Neue Nutzer in "belasteten" Bauten
Wer die Vormieter waren, wollte man in der DDR nicht so genau wissen







Das 1934 bis 1936 im Eiltempo erbaute Reichsluftfahrtministerium war nach dem Krieg erst Sitz Nationalrats der Nationalen Front und ab 1949 des DDR-Ministerrates sowie ab 1990 Zentrale der Treuhandanstalt beziehungsweise ihrer Nachfolgerin, der Bundesanstalt für vereinigungsbedingte Sonderaufgaben (BvS). Jetzt wird der riesige Bau mit mehreren Innenhöfen vom Bundesministerium der Finanzen genutzt.

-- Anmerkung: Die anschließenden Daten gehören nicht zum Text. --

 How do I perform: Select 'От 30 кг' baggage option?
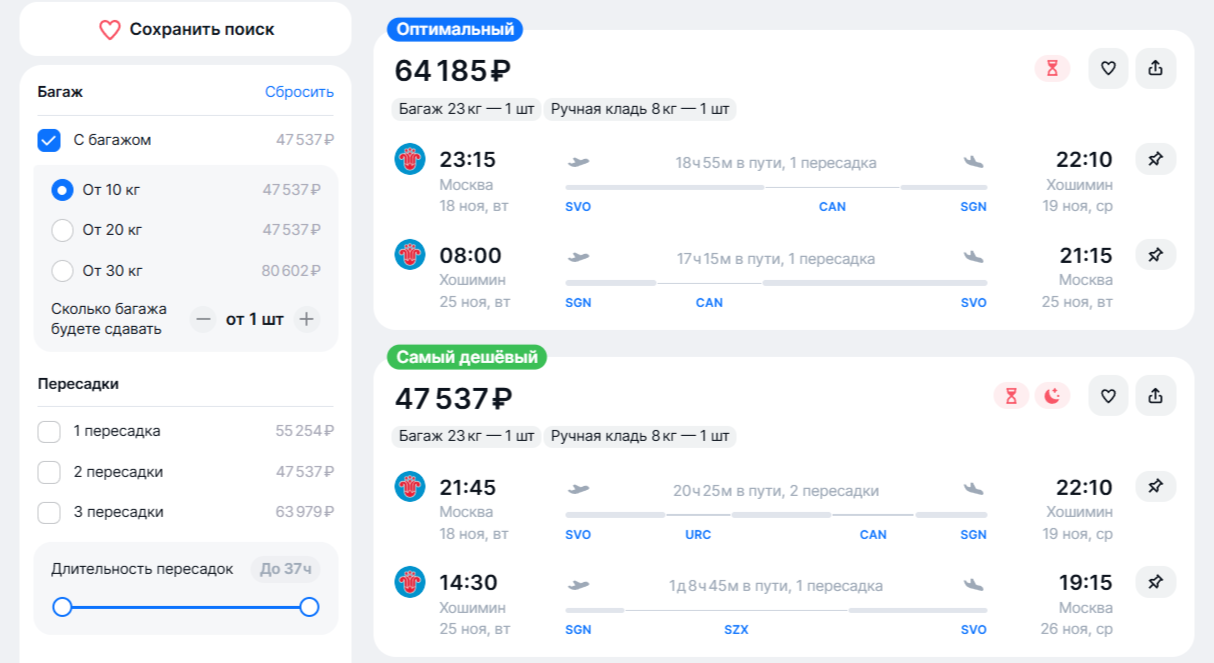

Im Eingangsbereich des heutigen Bundesministeriums der Finanzen erinnern eine Gedenkstätte und Bildtafeln an die wechselvolle Geschichte des Hauses, das 1935/6 nach Plänen von Ernst Sagebiel als Reichsluftfahrtministerium in nur 18 Monaten Bauzeit errichtet wurde.





Das Gebäude der Berliner Reichsbank war in DDR-Zeiten Sitz des Zentralkomitees der SED. Als dessen fünf Meter hohes Emblem, auch Bonbon genannt, am 23. Januar 1990 unter den Augen zahlreicher begeisterter, aber auch entsetzter Zuschauer entfernt wurde, war auch dem Letzten klar, dass die Herrschaft der allmächtigen, allwissenden und alles bestimmenden Staatspartei beendet ist.

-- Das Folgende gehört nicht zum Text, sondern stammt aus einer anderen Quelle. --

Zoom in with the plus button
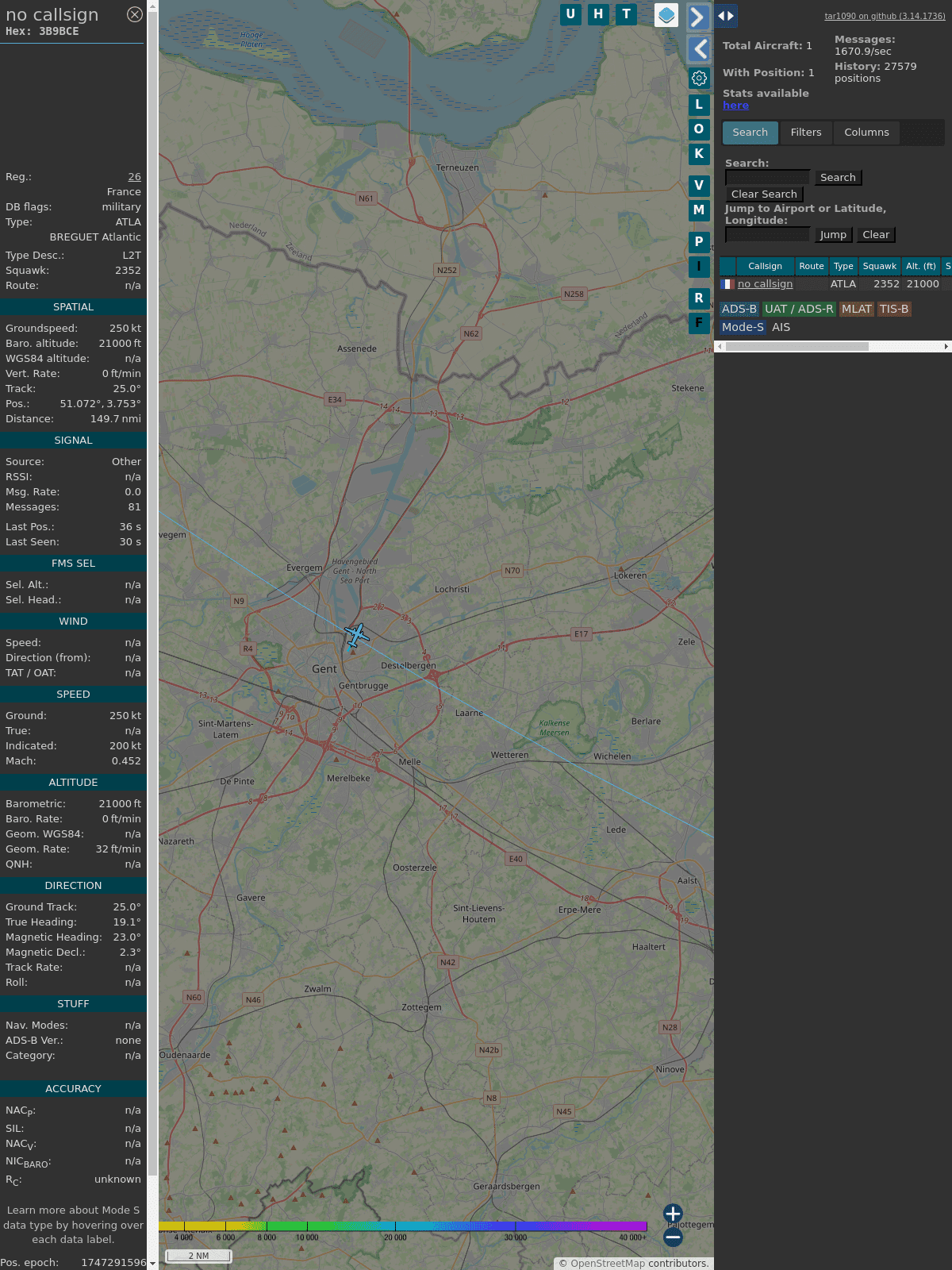(x=673, y=1213)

Die Topographie des Terrors gehört zu den besonders viel besuchten Gedenkstätten in Berlin. In der Freiluftausstellung entlang den Mauerresten der ehemaligen SS- und Gestapozentrale sowie im Ausstellungshaus gegenüber wird umfangreich über die Verbrechen des Naziregimes im Deutschen Reich und in den von der Wehrmacht besetzten Ländern, aber auch über den antifaschistischen Widerstandskampf berichtet.



Das frühere Innenministerium der DDR war ursprünglich der in der Kaiserzeit erbaute Sitz der Deutschen Bank in der Berliner Mauerstraße. (Fotos: Caspar)

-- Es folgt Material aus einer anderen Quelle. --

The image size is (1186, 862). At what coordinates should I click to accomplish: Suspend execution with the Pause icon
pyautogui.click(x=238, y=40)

Ein großer Teil des historischen Regierungsviertels in Berlin ist nicht mehr erhalten. Die Wilhelmstraße, in DDR-Zeiten Otto-Grotewohl-Straße geheißen, hat sich total verändert. In späten DDR-Zeiten wurden auf den Fundamenten altpreußischer Palais ungewöhnlich gut gestaltete Wohnhäuser gebaut. Die Bewohner waren nicht irgendwer, viele gehörten zur Elite des zweiten deutschen Staates und waren handverlesen. Wer von hier aus über die Mauer in den "westlichen" Tiergarten schauen konnte, musste über jeden Verdacht erhaben sein. Vom Reichstagsgebäude, dem Abgeordnetenhaus, Preußischen Herrenhaus, dem Reichspostmuseum und anderen Staatsbauten abgesehen, ist in der City wenig Bedeutsames aus Hohenzollern-Tagen erhalten. Viele von der DDR-Regierung benutzte Ministerien stammen aus der Nazizeit, als Berlin nach Hitlers Willen zur Welthauptstadt "Germania" erhoben werden sollte. Des Führers oberster Baumeister Albert Speer zeichnete die Pläne. Die DDR-Regierung hatte bei der Übernahme dessen, was vom Zweiten Weltkrieg übrig geblieben war, keine Bedenken. Selbstverständlich wurden Nazi-Embleme entfernt. Man sprach in den ostdeutschen Amtsstuben ungern darüber, wer die Vormieter waren. Im Zweiten Weltkrieg beschädigt und danach repariert, diente das seiner Nazisymbole entkleidete ehemalige Reichsluftfahrtministerium mit einer Nutzfläche von 56 000 Quadratmetern und kilometerlangen Gängen als Sitz des Deutschen Volksrats und beherbergte nach der Gründung der DDR verschiedene Ministerien. Vor dem Eingang von der Leipziger Straße erinnern ein in den Boden eingelassenes Glasgemälde sowie Schautafeln an den Volksaufstand vom 17. Juni 1953, der sich an dieser Stelle in Massenprotesten entlud. Ein von Max Lingner geschaffenes und in der Säulenhalle angebrachtes Wandgemälde auf Porzellantafeln feiert den Aufbau und die Segnungen des Sozialismus in der DDR.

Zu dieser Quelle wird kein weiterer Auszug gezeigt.